Document excerpt:
Post by Wingedge Tue Jul 01, 2008 6:22 am

Sound

Whether used in games to provide "sound effects" or in education titles to teach foreign languages, sound is an important element in a multimedia title. An audio card is used to play digital sounds. The quality of the digital sound is determined by the binary digits (bits) used to represent the sound. A binary digit (bit) is the smallest unit used to represent the coding of data in a computer. The standard is now 32-bit sound.

A kilobit per second (kbit/s or kb/s or kbps) is a unit of data transfer rate equal to 1,000 bits per second. It is sometimes mistakenly thought to mean 1,024 bits per second, using the binary meaning of the kilo- prefix, though this is incorrect.

Most digital representations of audio are measured in kbit/s:

(These values vary depending on audio data compression schemes)

* 4 kbit/s – minimum achieved for encoding recognizable speech (using special-purpose speech codecs)
* 8 kbit/s – telephone quality
* 32 kbit/s – MW quality
* 96 kbit/s – FM quality
* 192 kbit/s – Nearly CD quality for a file compressed in the MP3 format
* 1,411 kbit/s – CD audio (uncompressed, 16 bit samples × 44.1 kHz × 2 channels)

The invention of digital sound recording and the compact disc in 1982 brought significant improvements in the durability of consumer recordings. The CD initiated another massive wave of change in the consumer music industry, with vinyl records effectively relegated to a small niche market by the mid-1990s.

The most recent and revolutionary developments have been in digital recording, with the invention of purely electronic consumer recording formats such as the WAV digital music file and the compressed file type, the MP3. This generated a new type of portable solid-state computerised digital audio player, the MP3 player. Another invention, by Sony, was the minidisc player, using ATRAC compression on small, cheap, re-writeable discs. This was in vogue in the 1990s, and is still popular, especially in a newer, longer playing and higher fidelity version. New technologies such as Super Audio CD, DVD-A, Blu-ray Disc and HD DVD continue to set a very high rate of change in digital audio storage.

Given records:
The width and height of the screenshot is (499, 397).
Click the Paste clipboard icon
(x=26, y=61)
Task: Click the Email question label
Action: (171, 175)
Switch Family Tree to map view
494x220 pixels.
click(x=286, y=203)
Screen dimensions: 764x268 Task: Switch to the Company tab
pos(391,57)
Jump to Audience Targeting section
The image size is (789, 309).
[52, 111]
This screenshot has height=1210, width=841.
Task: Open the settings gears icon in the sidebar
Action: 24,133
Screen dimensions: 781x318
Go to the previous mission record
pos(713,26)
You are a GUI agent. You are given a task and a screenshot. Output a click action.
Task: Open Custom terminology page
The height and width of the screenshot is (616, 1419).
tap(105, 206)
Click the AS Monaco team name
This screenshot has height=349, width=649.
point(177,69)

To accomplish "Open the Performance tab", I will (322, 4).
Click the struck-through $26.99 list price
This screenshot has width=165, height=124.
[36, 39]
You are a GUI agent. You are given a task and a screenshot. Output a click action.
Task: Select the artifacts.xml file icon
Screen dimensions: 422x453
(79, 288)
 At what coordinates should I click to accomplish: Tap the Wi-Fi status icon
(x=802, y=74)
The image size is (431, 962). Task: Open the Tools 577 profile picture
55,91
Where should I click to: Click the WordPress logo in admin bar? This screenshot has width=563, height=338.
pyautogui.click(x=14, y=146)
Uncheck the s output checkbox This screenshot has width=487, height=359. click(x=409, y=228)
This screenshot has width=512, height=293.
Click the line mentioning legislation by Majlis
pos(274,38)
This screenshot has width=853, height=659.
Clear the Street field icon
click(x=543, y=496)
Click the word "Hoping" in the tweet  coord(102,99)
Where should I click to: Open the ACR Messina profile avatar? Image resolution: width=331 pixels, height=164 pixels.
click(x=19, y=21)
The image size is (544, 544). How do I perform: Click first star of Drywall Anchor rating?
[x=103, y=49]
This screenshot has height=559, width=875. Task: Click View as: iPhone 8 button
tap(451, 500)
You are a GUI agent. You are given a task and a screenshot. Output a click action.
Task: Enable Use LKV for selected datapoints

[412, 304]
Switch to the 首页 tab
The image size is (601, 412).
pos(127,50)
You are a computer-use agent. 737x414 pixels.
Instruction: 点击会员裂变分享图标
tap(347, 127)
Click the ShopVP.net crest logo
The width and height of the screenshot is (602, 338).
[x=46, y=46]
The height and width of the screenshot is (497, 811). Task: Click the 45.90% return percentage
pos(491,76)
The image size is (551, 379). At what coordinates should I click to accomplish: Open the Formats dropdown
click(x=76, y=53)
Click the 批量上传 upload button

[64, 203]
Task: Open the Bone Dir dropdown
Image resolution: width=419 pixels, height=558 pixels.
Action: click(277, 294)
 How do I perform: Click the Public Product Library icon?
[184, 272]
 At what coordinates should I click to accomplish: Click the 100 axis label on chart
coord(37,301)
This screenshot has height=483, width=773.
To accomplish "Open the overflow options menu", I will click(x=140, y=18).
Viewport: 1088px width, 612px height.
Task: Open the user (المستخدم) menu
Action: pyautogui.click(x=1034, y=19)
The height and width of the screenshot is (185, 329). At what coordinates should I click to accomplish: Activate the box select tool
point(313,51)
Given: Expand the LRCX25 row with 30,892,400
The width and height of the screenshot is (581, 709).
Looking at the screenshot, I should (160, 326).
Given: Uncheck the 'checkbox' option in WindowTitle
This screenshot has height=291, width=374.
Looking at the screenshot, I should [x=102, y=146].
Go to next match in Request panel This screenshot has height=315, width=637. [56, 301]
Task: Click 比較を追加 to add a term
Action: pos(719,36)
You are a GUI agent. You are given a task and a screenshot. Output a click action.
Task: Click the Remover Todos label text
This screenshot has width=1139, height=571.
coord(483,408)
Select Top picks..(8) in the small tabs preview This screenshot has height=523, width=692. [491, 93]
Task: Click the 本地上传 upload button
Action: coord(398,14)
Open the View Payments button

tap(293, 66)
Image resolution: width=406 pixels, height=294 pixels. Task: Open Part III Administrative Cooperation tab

Problems to work on:
• 1. Answer these questions about the forum post on digital sound, labeling each answer (a), (b), or (c) to match:
(a) How many bits per second equal one kilobit per second?
(b) In what year does the post say the compact disc was invented?
(c) What compression does Sony's minidisc player use?
• 2. From the forum post on digital sound, list every new technology named in the final sentence as continuing to drive change in digital audio storage.
• 3. Continue the forum post on digital sound, starting after its last sentence.

Responses:
• 1.
(a) 1,000 bits per second
(b) 1982
(c) ATRAC compression

• 2. Super Audio CD, DVD-A, Blu-ray Disc, HD DVD

• 3.
DIGITAL RECORDING

This technology spreads across various associated fields, from hi-fi to professional audio, internet radio and podcasting.

Technological developments in recording and editing have transformed the record, movie and television industries in recent decades. Audio editing became practicable with the invention of magnetic tape recording, but the use of computers has made editing operations faster and easier to execute with software, and the use of hard-drives for storage has made recording cheaper. Today, the process of making a recording is separated into tracking, mixing and mastering. Multitrack recording makes it possible to capture signals from several microphones, or from different 'takes' to tape or disc, with maximized headroom and quality, allowing previously unavailable flexibility in the mixing and mastering stages for editing, level balancing, compressing and limiting, adding effects such as reverberation, equalisation, flanging, and much more.

In the 1920s, the early talkies featured the new sound-on-film technology which used photoelectric cells to record and reproduce sound signals that were optically recorded directly onto the movie film. The introduction of talking movies, spearheaded by The Jazz Singer in 1927 (though it used a sound on disk technique, not a photoelectric one), saw the rapid demise of live cinema musicians and orchestras. They were replaced with pre-recorded soundtracks, causing the loss of many jobs. The American Federation of Musicians took out ads in newspapers, protesting the replacement of real musicians with mechanical playing devices, especially in theatres.